Post by: Liam on 18 October 2010, 14:59:56
Cheers,

After looking at another thread with a code 19 and crank sensor diagnosis, does anyone else think my code 19 could indicate a dodgy crank sensor? Bearing in mind my particular symptoms, and the fact my crank sensor is only a couple of years old, and when the old one was playing up it didn't give these symptoms. Or could it be a result of unplugging it during the work? Having said that I'm not even sure I unplugged the crank sensor at all (unless it was required when removing the cable conduit over the passenger head to get the wires out of the way). Hmmmmm.
Title: Re: Engine woes continue...
Post by: Kevin Wood on 18 October 2010, 16:00:30
Quote
After looking at another thread with a code 19 and crank sensor diagnosis, does anyone else think my code 19 could indicate a dodgy crank sensor?

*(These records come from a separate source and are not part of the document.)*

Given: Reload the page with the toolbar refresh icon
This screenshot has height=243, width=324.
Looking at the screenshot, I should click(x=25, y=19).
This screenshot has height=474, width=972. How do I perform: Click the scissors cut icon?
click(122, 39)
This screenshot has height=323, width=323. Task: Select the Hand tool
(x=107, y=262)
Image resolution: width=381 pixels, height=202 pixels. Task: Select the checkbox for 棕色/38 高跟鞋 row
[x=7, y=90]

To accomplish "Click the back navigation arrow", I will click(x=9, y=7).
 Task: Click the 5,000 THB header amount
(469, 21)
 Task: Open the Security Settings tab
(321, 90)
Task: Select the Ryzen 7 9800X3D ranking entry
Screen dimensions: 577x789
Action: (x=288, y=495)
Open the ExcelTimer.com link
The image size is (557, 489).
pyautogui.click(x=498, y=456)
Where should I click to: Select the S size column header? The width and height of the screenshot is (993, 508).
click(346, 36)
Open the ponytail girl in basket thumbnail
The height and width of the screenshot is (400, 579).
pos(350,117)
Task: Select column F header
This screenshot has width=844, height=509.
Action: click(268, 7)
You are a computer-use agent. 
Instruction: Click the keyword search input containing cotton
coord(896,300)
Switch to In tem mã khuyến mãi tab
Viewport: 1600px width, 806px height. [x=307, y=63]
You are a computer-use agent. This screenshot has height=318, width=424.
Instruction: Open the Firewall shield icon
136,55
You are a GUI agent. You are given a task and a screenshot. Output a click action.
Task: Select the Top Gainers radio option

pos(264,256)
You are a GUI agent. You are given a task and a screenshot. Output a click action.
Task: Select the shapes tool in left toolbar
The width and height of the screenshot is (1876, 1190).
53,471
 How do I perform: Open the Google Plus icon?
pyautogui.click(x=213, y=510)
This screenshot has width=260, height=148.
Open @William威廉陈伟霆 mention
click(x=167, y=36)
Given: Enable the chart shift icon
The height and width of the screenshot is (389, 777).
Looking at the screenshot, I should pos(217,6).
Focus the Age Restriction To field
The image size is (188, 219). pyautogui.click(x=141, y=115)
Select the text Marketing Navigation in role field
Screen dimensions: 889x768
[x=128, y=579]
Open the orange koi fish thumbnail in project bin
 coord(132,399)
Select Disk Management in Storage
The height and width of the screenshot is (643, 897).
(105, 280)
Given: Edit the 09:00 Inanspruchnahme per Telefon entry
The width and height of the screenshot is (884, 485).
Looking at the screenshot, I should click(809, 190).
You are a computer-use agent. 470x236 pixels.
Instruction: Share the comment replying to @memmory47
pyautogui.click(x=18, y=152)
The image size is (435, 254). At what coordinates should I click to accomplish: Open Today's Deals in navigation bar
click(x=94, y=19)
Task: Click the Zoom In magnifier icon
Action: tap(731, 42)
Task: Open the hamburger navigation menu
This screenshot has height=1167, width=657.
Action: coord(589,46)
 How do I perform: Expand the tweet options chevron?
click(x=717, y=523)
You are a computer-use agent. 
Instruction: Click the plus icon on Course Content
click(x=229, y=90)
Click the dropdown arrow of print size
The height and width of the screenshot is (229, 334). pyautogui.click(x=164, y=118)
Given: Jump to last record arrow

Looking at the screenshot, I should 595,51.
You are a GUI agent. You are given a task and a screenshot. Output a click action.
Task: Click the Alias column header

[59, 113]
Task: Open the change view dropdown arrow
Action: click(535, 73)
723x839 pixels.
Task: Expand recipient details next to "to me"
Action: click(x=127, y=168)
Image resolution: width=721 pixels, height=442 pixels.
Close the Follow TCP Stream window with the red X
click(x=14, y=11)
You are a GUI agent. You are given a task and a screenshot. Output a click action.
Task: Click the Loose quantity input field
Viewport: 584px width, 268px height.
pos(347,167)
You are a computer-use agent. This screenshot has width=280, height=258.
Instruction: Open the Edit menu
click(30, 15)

Yep. It's normally quite a reliable indicator of a crank sensor problem. :y

It's the insulation in the wire that fails on the crank sensors, normally due to heat. I'm sure it will have been moved a little during the work, so perhaps it has failed. Crank sensors produce a stronger signal at higher RPMs so could well be that down at idle the signal is not quite good enough for the ECU to synchronise to.

Make sure the crank sensor wiring is routed up the inner wing well away from the exhaust manifold when fitting.